Simulations were performed using a cardiac image (see e.g. Weiger M, et al. Magn Reson Med 43:177-184, 2000), with a six-element coil array placed around the body (see e.g. Weiger M, et al. Magn Reson Med 45:495-504, 2001), and a signal-to-noise ratio of 10. Root-mean-square (RMS) reconstruction error was determined as a function of the acceleration factor (R) along the phase-encoding direction (left-right).



FIG. 1 shows that the RMS error improves at all acceleration factors with regularization, including a marginal improvement even at R=1. This improvement at R=1 is due to the feedback mechanism serving as a a self-consistency check. In general, the amount of improvement strongly depends on the image contents, with larger improvements possible if the aliased voxels exhibit high contrasts. On the other hand, if the entire field-of-view has approximately uniform intensity, the improvement is negligible, as would be expected. The inset images show the reconstruction results with and without feedback regularization at R=4.5.


CONCLUSION

In the present invention, we present a feedback framework for regularized reconstruction. We exploit the fact that neighboring voxels are highly correlated. As a result, filtering applied to the first-pass reconstruction can be used to obtain a high signal-to-noise image estimate, which can be used to estimate the potential amount of artifacts. In the case of dynamic imaging, temporal correlations (as described in Wang J et al. Workshop on Parallel MR Imaging Basics and Clinical Applications. 89, 2001) or joint spatiotemporal correlations may also be used to obtain the image estimate. For a given estimate, we applied median filtering to improve the image quality, but a wide variety of other filtering methods can be used as well, including anisotropic diffusion (see Gerig G, et al. IEEE Trans Med Imaging 11:221-232, 1992) and statistical approaches. Finally, the noise-versus-artifact tradeoff can also be evaluated in a number of manners (see e.g. Hansen P C. Numerical Algorithms 6:1-35, 1994). However, for any regularized reconstruction that minimizes the expression in Eq. [2], the reconstruction formula in Eqs. [3a, 3b, 4] represent the optimal, regardless of the regularization strategy used.

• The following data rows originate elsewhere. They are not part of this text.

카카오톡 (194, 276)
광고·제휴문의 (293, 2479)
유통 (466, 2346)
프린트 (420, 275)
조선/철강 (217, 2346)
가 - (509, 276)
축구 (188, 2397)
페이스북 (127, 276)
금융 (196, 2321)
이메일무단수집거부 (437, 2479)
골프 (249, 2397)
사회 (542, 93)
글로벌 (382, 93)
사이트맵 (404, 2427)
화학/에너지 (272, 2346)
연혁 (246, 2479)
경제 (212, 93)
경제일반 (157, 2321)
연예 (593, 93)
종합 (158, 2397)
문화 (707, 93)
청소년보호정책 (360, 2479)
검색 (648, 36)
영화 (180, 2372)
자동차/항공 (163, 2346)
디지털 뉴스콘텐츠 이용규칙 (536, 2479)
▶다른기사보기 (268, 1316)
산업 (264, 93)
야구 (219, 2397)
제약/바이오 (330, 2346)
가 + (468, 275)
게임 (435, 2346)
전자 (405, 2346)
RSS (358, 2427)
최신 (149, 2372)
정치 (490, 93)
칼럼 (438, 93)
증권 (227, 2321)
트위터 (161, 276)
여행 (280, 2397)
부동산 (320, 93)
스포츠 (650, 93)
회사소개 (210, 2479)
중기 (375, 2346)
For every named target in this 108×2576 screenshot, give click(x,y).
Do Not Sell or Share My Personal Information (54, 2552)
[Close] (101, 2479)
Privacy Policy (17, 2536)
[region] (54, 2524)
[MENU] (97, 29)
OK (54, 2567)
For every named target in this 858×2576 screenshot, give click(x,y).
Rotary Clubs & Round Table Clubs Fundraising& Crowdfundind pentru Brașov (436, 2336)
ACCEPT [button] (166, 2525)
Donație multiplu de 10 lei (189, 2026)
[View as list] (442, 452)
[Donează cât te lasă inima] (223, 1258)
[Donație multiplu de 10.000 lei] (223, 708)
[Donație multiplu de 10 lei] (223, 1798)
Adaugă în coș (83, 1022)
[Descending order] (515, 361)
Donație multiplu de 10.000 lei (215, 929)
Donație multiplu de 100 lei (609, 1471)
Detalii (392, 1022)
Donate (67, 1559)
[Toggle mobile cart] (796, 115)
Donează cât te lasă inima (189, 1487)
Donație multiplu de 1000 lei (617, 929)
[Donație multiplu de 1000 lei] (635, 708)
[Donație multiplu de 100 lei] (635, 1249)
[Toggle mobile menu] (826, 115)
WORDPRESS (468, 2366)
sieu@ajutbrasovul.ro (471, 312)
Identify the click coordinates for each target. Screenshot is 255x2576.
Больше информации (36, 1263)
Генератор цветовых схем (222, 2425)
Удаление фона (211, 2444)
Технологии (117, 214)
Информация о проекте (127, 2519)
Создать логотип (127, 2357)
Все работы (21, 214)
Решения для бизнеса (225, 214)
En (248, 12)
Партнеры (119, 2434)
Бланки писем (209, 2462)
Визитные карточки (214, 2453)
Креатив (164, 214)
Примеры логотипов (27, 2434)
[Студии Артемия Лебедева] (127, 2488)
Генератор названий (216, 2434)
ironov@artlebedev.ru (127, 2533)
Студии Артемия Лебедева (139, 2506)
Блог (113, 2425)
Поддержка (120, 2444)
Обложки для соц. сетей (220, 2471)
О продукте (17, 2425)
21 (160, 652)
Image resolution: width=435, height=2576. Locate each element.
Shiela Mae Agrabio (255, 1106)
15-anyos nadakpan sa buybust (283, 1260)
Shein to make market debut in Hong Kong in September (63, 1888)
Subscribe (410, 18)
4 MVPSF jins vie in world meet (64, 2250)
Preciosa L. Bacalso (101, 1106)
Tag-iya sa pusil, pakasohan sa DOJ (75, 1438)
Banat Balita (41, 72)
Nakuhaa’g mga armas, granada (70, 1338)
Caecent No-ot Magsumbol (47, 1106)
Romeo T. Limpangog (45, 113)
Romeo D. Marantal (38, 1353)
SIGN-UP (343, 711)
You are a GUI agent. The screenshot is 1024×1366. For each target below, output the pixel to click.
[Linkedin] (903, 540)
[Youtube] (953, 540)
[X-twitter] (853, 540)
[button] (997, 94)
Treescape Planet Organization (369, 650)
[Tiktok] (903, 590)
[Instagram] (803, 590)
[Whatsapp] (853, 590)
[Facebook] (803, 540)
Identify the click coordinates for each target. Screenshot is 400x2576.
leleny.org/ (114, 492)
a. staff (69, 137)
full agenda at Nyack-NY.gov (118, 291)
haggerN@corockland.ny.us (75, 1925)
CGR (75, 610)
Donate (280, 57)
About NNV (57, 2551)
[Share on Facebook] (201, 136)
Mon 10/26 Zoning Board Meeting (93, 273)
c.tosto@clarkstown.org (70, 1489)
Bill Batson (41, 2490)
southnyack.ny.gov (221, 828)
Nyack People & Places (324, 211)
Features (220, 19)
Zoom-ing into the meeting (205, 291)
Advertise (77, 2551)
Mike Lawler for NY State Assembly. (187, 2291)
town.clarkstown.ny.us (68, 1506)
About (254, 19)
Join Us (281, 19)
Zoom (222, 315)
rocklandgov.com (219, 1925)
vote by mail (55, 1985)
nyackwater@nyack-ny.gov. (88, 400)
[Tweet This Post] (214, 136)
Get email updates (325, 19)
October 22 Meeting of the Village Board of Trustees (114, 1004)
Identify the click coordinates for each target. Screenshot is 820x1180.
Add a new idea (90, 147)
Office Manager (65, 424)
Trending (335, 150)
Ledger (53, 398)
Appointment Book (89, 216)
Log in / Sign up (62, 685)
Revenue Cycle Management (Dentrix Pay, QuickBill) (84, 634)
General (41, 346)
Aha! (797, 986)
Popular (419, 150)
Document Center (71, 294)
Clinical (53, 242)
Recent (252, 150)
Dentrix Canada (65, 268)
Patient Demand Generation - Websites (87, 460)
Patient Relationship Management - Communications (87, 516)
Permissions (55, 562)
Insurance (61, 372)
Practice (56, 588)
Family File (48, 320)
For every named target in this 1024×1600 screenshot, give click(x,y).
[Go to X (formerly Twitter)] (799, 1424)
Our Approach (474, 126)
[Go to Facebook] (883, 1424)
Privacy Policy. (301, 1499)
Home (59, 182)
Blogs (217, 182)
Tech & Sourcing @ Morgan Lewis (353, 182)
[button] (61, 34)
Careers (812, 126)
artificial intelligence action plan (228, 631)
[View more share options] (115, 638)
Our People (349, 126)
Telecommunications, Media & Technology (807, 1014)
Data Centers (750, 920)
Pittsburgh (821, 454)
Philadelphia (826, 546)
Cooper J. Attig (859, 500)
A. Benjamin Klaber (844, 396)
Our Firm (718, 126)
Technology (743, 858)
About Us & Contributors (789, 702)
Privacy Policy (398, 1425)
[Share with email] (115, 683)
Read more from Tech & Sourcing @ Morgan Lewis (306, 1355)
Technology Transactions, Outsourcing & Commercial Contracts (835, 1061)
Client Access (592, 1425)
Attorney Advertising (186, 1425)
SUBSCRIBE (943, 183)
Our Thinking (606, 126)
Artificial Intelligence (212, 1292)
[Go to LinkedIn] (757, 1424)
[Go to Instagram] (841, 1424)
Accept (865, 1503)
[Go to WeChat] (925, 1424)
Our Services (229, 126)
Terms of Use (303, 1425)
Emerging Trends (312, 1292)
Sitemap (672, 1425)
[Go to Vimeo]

In the above presented method a number of filtering methods can be used, such as low-pass filtering, median filtering, statistical filtering, anisotropic filtering and wavelet filtering. Low-pass filtering involves blurring each voxel with its neighbours. Median filtering involves replacing the intensity of each voxel wiht the median of the voxel intensities within a neighbourhood. Statistical filtering involves comparing the statistical properties of each voxel to those of noise, and discarding or attenuating those voxels that are similar to noise. Anisotropic filtering involves blurring each voxel with its neighbours with the degree of blurring dependent on the degree of similarity between them. Wavelet filtering involves transforming an image from geometric space to wavelet space, which is spanned by a family of wavelet functions. The filtering is then applied in wavelet space using any of the above filtering methods. The filtered data are inverse-transformed back to geometric space.



FIG. 3 shows diagrammatically a magnetic resonance imaging System in which the invention is used.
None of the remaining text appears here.